--- Start of Data excerpts ---
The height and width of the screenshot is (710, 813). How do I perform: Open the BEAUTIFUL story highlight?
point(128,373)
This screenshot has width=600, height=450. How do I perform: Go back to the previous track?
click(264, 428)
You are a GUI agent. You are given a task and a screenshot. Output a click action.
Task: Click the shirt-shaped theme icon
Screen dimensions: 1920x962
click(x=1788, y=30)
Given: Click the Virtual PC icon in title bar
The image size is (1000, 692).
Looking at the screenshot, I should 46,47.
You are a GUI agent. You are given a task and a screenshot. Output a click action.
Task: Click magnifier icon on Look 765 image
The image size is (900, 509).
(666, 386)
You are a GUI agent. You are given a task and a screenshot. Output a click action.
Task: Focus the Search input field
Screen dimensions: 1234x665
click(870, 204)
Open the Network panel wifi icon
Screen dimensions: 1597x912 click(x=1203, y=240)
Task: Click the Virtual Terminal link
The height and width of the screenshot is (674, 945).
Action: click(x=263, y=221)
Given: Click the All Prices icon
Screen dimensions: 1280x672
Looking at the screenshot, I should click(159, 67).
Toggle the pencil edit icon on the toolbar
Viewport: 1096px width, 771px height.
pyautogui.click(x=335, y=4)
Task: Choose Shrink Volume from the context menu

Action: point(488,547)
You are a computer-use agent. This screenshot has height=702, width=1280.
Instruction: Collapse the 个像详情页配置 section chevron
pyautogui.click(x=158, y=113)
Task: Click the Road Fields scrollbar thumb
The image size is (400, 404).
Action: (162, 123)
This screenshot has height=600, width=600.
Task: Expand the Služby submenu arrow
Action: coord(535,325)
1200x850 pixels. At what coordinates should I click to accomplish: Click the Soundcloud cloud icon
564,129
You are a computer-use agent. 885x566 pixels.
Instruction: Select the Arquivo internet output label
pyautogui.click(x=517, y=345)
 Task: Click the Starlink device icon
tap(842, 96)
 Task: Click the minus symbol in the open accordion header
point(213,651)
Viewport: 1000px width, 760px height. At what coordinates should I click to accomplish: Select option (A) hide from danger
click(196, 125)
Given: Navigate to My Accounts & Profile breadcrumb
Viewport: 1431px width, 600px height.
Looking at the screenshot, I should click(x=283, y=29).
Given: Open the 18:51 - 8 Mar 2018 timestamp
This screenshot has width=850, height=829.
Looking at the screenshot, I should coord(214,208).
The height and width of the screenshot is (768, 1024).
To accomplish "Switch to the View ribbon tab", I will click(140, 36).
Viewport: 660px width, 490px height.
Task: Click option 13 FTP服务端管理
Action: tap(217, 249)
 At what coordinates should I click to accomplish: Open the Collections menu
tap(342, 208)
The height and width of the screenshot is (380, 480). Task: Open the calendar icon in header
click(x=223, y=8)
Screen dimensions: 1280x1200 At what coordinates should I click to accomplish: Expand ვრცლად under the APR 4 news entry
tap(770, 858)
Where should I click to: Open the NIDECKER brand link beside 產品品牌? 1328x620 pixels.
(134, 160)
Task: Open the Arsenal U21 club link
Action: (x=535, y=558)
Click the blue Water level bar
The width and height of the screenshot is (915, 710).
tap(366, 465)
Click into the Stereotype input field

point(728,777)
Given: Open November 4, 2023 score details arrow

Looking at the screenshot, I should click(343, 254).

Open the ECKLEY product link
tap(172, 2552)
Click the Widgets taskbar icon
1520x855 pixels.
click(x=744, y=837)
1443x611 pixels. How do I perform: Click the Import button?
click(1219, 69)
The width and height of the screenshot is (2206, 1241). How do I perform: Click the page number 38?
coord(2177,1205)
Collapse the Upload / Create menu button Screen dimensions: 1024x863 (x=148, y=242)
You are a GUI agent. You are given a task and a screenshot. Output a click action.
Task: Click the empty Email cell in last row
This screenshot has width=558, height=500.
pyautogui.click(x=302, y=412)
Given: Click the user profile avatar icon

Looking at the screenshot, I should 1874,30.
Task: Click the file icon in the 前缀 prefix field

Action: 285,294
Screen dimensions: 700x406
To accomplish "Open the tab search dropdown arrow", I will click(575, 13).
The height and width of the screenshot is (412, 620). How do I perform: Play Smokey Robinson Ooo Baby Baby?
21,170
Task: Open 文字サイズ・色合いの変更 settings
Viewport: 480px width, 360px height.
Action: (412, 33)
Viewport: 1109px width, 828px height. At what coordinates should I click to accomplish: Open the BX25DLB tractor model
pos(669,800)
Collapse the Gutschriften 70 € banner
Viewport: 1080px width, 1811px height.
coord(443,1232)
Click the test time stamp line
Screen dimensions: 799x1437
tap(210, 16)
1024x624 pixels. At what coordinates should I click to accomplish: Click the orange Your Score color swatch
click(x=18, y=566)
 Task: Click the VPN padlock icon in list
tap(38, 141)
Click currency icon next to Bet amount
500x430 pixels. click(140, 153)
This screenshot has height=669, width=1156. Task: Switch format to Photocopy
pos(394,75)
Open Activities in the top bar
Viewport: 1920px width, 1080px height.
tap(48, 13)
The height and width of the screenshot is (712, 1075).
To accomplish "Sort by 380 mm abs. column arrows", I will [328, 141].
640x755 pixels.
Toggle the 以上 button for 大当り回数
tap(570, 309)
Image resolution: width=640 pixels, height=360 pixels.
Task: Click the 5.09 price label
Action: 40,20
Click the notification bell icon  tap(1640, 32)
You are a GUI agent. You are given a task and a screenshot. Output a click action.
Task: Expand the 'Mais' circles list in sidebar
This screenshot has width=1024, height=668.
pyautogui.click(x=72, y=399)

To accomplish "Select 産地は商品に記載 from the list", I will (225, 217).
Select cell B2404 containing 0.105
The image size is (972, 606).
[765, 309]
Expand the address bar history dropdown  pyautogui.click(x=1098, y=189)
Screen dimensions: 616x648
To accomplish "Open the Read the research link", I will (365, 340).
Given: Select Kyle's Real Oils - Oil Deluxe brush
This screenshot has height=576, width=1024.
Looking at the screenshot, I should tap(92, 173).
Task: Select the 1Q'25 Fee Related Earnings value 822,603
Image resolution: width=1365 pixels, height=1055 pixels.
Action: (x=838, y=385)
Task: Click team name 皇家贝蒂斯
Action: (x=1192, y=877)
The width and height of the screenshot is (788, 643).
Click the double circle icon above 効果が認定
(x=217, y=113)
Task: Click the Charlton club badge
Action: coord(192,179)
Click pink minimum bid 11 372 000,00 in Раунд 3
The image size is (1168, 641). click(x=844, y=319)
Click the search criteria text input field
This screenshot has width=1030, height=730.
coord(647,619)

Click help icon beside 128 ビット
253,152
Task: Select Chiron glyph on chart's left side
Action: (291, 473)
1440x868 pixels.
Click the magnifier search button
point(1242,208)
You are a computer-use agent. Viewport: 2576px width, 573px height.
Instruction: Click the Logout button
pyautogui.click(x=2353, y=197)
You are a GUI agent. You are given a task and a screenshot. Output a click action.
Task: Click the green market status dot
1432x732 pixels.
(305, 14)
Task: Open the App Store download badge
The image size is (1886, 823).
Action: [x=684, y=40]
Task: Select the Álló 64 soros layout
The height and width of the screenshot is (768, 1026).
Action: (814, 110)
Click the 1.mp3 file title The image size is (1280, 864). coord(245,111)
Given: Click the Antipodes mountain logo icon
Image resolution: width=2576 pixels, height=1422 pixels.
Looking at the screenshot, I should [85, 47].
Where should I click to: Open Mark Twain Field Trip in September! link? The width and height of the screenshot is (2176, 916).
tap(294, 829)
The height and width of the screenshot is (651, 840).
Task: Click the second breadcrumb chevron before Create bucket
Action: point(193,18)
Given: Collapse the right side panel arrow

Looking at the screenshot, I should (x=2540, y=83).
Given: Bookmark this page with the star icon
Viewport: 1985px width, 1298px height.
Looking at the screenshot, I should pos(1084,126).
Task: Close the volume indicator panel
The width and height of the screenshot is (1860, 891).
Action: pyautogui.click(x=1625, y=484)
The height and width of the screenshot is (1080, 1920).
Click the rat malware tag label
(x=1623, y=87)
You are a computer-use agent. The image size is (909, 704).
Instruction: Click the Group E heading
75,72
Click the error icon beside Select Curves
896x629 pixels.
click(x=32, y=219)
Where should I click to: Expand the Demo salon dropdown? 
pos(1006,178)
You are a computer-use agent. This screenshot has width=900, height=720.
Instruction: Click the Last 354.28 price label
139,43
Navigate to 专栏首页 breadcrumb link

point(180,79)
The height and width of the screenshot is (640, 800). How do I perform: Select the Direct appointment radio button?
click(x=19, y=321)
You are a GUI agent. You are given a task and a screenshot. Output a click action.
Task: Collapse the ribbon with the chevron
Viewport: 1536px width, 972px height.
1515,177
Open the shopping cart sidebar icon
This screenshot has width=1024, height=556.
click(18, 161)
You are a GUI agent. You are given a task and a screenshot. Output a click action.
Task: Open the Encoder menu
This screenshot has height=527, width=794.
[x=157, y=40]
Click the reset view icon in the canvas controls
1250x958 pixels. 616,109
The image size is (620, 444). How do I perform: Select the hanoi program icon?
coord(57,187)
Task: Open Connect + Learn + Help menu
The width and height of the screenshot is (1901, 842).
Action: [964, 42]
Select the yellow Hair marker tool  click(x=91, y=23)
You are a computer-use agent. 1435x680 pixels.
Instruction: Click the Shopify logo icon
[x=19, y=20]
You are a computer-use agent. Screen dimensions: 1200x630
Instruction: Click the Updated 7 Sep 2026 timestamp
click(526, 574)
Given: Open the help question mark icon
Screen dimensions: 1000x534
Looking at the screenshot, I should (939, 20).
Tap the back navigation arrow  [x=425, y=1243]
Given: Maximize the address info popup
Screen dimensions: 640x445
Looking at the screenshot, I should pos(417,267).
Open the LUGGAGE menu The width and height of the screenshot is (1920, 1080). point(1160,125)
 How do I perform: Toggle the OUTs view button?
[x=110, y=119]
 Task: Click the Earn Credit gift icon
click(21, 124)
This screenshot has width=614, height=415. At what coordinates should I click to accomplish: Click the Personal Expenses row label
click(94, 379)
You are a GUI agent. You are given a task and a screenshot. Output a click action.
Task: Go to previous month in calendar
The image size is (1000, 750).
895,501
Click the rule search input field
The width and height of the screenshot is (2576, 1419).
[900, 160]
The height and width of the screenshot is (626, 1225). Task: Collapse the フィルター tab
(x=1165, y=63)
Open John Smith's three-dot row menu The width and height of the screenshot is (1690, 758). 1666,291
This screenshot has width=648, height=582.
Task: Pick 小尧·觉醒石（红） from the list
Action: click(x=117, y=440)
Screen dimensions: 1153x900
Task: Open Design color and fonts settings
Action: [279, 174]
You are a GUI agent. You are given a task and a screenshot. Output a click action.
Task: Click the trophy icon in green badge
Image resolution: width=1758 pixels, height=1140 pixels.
--- End of Data excerpts ---
◆ **Task objective**
Rewrite the entries from the beginning through the line that contains "Looking at the screenshot, I should 46,47.", both ends included, as a Markdown table with the columns Row and Line. Number each row and omit blank lines.

◆ **Solved exercise**
| Row | Line |
|---|---|
| 1 | The height and width of the screenshot is (710, 813). How do I perform: Open the BEAUTIFUL story highlight? |
| 2 | point(128,373) |
| 3 | This screenshot has width=600, height=450. How do I perform: Go back to the previous track? |
| 4 | click(264, 428) |
| 5 | You are a GUI agent. You are given a task and a screenshot. Output a click action. |
| 6 | Task: Click the shirt-shaped theme icon |
| 7 | Screen dimensions: 1920x962 |
| 8 | click(x=1788, y=30) |
| 9 | Given: Click the Virtual PC icon in title bar |
| 10 | The image size is (1000, 692). |
| 11 | Looking at the screenshot, I should 46,47. |